------------------------
* Add python 3 support (the Kerberos extension's requirements must however be
manually installed).
* Allow specifying relative client roots. These will be assumed relative to the
user's home directory.
* Add several client methods: `makedirs`, `set_times`, `checksum`,
`set_replication`, etc.
* Add `progress` argument to `Client.read`, `Client.upload`, and
`Client.download`. Also add a `chunk_size` argument to the latter to allow
better tracking.
* Add `strict` option to `Client.status` and `Client.content` to perform path
existence checks.
* `Client.write` now can be used as a context manager (returning a file-like
object).
* `Client.read` and `Client.write` can now return file-like objects (supporting
`read` and `write` calls respectively).
* Improve robustness of `KerberosClient`. In particular add the
`max_concurrency` parameter which can be tuned to prevent authentication
errors when too many simultaneous requests are being made. Along with the new
delay parameter, this lets us remove the timeouts in `Client.download` and
`Client.upload`, which both simplify and speed up these functions.
* Add `Config` class which handles all CLI configuration (e.g. aliases and
logging).
* Add `autoload.modules` and `autoload.paths` configuration options.
* Rename alias configuration sections to `ALIAS.alias` (the old format,
`ALIAS_alias` is still supported).
* Add `--verbose` option to CLI, enabling logging at various levels.
* Switch Avro extension to using `fastavro`. This speeds up `AvroWriter` and
`AvroReader` by a significant amount (~5 times faster on a reasonable
connection).
* Add `write` command to Avro CLI.
* Remove CSV support for dataframe extension.
Breaking changes:
* Change default configuration file path (to `~/.hdfscli.cfg`).
* Change location of `default.alias` option in configuration file (from command
specific section to `global`).
* Add `session` argument to `Client` and remove newly redundant parameters
(e.g. `verify`, `cert`).
* Remove `Client.from_alias` method (delegated to the new `Config` class). The
`Client.from_options` method is now public (renamed from
`Client._from_options`).
* Change default entry point name to `hdfscli` to avoid clashing with Hadoop
HDFS script.
* `Client.delete` now returns a boolean indicating success (rather than failing
if the path was already empty).
* `Client.read` must now be used inside a `with` block. This ensures that
connections are properly closed. The context manager now returns a file like
object (useful for composing with other functions, e.g. to decode Avro).
Setting `chunk_size` to a positive value will make it return a generator
similar to the previous behavior.
* Rename `Client.set_permissions` to `Client.set_permission` to make
`permission` argument uniform across `Client` methods (always singular,
consistent with WebHDFS API).
* `Client.parts` will now throw an error if called on a normal file.

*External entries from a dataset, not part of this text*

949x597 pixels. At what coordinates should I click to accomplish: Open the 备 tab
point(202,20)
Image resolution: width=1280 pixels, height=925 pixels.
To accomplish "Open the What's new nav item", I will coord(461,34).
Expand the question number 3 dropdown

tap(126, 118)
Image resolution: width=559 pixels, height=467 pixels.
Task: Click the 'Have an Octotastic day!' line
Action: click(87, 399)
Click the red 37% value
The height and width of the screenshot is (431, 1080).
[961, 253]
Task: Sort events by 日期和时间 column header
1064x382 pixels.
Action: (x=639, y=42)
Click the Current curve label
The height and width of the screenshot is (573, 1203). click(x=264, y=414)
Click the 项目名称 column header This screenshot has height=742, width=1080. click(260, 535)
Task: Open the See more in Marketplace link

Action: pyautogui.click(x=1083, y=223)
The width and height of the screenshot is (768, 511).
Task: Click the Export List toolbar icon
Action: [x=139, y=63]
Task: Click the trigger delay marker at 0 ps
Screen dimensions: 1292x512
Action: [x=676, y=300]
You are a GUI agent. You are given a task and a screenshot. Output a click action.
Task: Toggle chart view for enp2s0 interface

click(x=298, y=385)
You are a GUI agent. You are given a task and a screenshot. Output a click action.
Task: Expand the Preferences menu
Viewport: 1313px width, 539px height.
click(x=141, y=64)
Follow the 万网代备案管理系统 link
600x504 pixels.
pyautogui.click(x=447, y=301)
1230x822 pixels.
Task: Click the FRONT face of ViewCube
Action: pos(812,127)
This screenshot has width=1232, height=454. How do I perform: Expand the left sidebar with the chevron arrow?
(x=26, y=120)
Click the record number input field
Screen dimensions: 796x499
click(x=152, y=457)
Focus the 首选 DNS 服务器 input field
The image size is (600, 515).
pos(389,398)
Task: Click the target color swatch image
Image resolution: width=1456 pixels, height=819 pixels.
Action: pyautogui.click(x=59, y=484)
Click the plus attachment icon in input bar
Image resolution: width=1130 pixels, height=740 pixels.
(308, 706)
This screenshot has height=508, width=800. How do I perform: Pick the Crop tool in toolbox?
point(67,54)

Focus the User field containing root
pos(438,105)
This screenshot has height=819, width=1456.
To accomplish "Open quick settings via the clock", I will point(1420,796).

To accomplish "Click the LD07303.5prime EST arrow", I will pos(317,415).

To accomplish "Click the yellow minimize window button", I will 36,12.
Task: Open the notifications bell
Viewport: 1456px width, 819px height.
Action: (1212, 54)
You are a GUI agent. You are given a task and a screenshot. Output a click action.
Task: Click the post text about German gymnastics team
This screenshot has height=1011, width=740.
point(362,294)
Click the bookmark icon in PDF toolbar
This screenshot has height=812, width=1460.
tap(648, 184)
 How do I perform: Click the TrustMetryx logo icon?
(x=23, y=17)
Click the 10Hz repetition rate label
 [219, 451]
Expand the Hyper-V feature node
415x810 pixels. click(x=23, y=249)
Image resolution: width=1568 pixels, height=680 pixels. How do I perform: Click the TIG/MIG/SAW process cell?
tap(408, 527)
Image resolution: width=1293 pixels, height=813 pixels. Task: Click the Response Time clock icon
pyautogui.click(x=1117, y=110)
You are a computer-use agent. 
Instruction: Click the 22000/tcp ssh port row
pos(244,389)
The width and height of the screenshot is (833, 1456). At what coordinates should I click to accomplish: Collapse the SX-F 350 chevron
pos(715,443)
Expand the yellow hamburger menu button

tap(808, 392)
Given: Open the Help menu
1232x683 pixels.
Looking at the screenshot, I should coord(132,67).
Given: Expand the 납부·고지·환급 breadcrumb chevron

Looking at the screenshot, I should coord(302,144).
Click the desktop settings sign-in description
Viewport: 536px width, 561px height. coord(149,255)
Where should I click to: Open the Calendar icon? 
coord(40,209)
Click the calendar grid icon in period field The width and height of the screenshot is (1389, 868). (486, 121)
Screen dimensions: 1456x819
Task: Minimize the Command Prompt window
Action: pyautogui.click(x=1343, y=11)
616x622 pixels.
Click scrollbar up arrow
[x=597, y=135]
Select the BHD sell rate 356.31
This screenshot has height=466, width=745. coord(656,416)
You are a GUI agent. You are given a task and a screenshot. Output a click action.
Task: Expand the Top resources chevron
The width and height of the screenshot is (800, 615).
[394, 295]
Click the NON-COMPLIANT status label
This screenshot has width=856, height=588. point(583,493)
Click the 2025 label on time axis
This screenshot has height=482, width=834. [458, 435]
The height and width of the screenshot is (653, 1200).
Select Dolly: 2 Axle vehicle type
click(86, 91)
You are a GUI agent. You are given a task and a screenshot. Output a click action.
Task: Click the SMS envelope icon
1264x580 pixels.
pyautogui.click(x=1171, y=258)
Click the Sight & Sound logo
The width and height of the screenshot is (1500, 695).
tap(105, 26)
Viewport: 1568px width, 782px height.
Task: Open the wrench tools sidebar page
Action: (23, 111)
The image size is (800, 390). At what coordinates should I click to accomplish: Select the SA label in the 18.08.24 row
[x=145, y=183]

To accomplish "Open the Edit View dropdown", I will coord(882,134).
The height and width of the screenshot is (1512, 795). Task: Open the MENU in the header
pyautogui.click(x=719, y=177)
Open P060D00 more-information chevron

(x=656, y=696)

* Make most client attributes private (e.g. `cert`, `timeout`, etc.), except
`url` and `root`.
* Remove `--` prefix from CLI commands. Also simplify CLI to only interactive,
download and upload commands (write and read behavior can be achieved by
passing '-' as local path). The `Client` API changes should make it more
convenient to perform these from a python shell.
* Rename several CLI options (e.g. `--log`, `--force`, `--version`).
* Change meaning of `n_threads` option in `Client.download` and
`Client.upload`. `0` now means one thread per part-file rather than a single
thread.
* Change `Client.walk` to be consistent with `os.walk`. Also change meaning of
`depth` option (`0` being unlimited).
* Add `status` option to `Client.list`, `Client.walk`, and `Client.parts`. By
default these functions now only return the names of the relevant files and
folders.
* Remove `Client.append` method (replaced by `append` keyword argument to
`Client.write`).
* Symbols exported by extensions aren't imported in the main `hdfs` module
anymore. This removes the need for some custom error handling (when
dependency requirements weren't met).
* Remove Bash autocompletion file (for now).
* Remove compatibility layer for entry point configuration (i.e.
`HDFS_ENTRY_POINT` isn't supported anymore).